§ The exercise
Turn the entries below into a Markdown table with the columns Row and Entry, putting each line in its own row with a running row number. Leave out the blank lines.

§ Exercise inputs
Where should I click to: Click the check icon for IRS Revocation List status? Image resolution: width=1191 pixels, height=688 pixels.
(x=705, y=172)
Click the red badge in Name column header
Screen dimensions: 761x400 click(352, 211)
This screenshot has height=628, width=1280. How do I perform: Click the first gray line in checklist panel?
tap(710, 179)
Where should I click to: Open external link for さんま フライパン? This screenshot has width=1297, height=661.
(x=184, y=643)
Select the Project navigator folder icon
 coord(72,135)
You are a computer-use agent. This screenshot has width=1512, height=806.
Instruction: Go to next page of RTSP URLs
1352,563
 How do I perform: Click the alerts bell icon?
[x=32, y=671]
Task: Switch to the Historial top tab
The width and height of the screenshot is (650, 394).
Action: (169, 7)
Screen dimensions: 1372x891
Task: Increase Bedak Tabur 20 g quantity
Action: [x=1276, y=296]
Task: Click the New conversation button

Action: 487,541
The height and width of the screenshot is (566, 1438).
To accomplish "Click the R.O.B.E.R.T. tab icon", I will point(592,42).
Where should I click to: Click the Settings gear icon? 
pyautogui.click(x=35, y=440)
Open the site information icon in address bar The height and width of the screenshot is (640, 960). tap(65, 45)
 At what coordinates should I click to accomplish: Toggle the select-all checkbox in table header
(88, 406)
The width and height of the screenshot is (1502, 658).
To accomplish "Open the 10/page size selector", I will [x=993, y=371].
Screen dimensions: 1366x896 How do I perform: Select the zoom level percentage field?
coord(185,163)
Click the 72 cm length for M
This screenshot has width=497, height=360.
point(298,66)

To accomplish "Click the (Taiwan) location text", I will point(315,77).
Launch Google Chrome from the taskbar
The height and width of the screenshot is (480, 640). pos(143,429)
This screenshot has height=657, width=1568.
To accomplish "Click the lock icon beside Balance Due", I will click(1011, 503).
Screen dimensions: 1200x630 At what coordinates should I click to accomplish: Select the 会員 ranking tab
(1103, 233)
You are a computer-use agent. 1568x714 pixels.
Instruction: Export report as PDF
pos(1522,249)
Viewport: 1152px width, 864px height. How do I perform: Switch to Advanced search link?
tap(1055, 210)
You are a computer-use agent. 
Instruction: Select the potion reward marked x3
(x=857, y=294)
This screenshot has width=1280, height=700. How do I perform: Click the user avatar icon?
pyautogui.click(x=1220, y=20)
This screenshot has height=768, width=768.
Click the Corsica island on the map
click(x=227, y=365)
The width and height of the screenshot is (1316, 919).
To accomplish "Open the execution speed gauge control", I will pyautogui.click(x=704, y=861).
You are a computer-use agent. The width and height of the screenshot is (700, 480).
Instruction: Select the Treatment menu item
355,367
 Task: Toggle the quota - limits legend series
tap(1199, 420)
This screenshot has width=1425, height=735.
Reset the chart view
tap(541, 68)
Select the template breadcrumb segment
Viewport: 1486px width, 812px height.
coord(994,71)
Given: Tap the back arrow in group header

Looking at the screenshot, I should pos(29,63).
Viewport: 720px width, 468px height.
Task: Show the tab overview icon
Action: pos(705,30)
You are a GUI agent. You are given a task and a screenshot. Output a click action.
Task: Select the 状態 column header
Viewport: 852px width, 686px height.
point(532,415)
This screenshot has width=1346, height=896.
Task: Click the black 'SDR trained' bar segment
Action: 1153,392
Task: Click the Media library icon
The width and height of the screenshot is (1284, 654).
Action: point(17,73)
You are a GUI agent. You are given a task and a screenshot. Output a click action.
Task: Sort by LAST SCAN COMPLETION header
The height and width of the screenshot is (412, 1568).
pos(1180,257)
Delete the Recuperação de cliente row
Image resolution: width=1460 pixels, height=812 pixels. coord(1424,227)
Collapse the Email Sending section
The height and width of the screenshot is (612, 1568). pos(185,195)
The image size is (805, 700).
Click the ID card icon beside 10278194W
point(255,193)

§ Solution to this task
| Row | Entry |
|---|---|
| 1 | Where should I click to: Click the check icon for IRS Revocation List status? Image resolution: width=1191 pixels, height=688 pixels. |
| 2 | (x=705, y=172) |
| 3 | Click the red badge in Name column header |
| 4 | Screen dimensions: 761x400 click(352, 211) |
| 5 | This screenshot has height=628, width=1280. How do I perform: Click the first gray line in checklist panel? |
| 6 | tap(710, 179) |
| 7 | Where should I click to: Open external link for さんま フライパン? This screenshot has width=1297, height=661. |
| 8 | (x=184, y=643) |
| 9 | Select the Project navigator folder icon |
| 10 |  coord(72,135) |
| 11 | You are a computer-use agent. This screenshot has width=1512, height=806. |
| 12 | Instruction: Go to next page of RTSP URLs |
| 13 | 1352,563 |
| 14 |  How do I perform: Click the alerts bell icon? |
| 15 | [x=32, y=671] |
| 16 | Task: Switch to the Historial top tab |
| 17 | The width and height of the screenshot is (650, 394). |
| 18 | Action: (169, 7) |
| 19 | Screen dimensions: 1372x891 |
| 20 | Task: Increase Bedak Tabur 20 g quantity |
| 21 | Action: [x=1276, y=296] |
| 22 | Task: Click the New conversation button |
| 23 | Action: 487,541 |
| 24 | The height and width of the screenshot is (566, 1438). |
| 25 | To accomplish "Click the R.O.B.E.R.T. tab icon", I will point(592,42). |
| 26 | Where should I click to: Click the Settings gear icon?  |
| 27 | pyautogui.click(x=35, y=440) |
| 28 | Open the site information icon in address bar The height and width of the screenshot is (640, 960). tap(65, 45) |
| 29 |  At what coordinates should I click to accomplish: Toggle the select-all checkbox in table header |
| 30 | (88, 406) |
| 31 | The width and height of the screenshot is (1502, 658). |
| 32 | To accomplish "Open the 10/page size selector", I will [x=993, y=371]. |
| 33 | Screen dimensions: 1366x896 How do I perform: Select the zoom level percentage field? |
| 34 | coord(185,163) |
| 35 | Click the 72 cm length for M |
| 36 | This screenshot has width=497, height=360. |
| 37 | point(298,66) |
| 38 | To accomplish "Click the (Taiwan) location text", I will point(315,77). |
| 39 | Launch Google Chrome from the taskbar |
| 40 | The height and width of the screenshot is (480, 640). pos(143,429) |
| 41 | This screenshot has height=657, width=1568. |
| 42 | To accomplish "Click the lock icon beside Balance Due", I will click(1011, 503). |
| 43 | Screen dimensions: 1200x630 At what coordinates should I click to accomplish: Select the 会員 ranking tab |
| 44 | (1103, 233) |
| 45 | You are a computer-use agent. 1568x714 pixels. |
| 46 | Instruction: Export report as PDF |
| 47 | pos(1522,249) |
| 48 | Viewport: 1152px width, 864px height. How do I perform: Switch to Advanced search link? |
| 49 | tap(1055, 210) |
| 50 | You are a computer-use agent.  |
| 51 | Instruction: Select the potion reward marked x3 |
| 52 | (x=857, y=294) |
| 53 | This screenshot has width=1280, height=700. How do I perform: Click the user avatar icon? |
| 54 | pyautogui.click(x=1220, y=20) |
| 55 | This screenshot has height=768, width=768. |
| 56 | Click the Corsica island on the map |
| 57 | click(x=227, y=365) |
| 58 | The width and height of the screenshot is (1316, 919). |
| 59 | To accomplish "Open the execution speed gauge control", I will pyautogui.click(x=704, y=861). |
| 60 | You are a computer-use agent. The width and height of the screenshot is (700, 480). |
| 61 | Instruction: Select the Treatment menu item |
| 62 | 355,367 |
| 63 |  Task: Toggle the quota - limits legend series |
| 64 | tap(1199, 420) |
| 65 | This screenshot has width=1425, height=735. |
| 66 | Reset the chart view |
| 67 | tap(541, 68) |
| 68 | Select the template breadcrumb segment |
| 69 | Viewport: 1486px width, 812px height. |
| 70 | coord(994,71) |
| 71 | Given: Tap the back arrow in group header |
| 72 | Looking at the screenshot, I should pos(29,63). |
| 73 | Viewport: 720px width, 468px height. |
| 74 | Task: Show the tab overview icon |
| 75 | Action: pos(705,30) |
| 76 | You are a GUI agent. You are given a task and a screenshot. Output a click action. |
| 77 | Task: Select the 状態 column header |
| 78 | Viewport: 852px width, 686px height. |
| 79 | point(532,415) |
| 80 | This screenshot has width=1346, height=896. |
| 81 | Task: Click the black 'SDR trained' bar segment |
| 82 | Action: 1153,392 |
| 83 | Task: Click the Media library icon |
| 84 | The width and height of the screenshot is (1284, 654). |
| 85 | Action: point(17,73) |
| 86 | You are a GUI agent. You are given a task and a screenshot. Output a click action. |
| 87 | Task: Sort by LAST SCAN COMPLETION header |
| 88 | The height and width of the screenshot is (412, 1568). |
| 89 | pos(1180,257) |
| 90 | Delete the Recuperação de cliente row |
| 91 | Image resolution: width=1460 pixels, height=812 pixels. coord(1424,227) |
| 92 | Collapse the Email Sending section |
| 93 | The height and width of the screenshot is (612, 1568). pos(185,195) |
| 94 | The image size is (805, 700). |
| 95 | Click the ID card icon beside 10278194W |
| 96 | point(255,193) |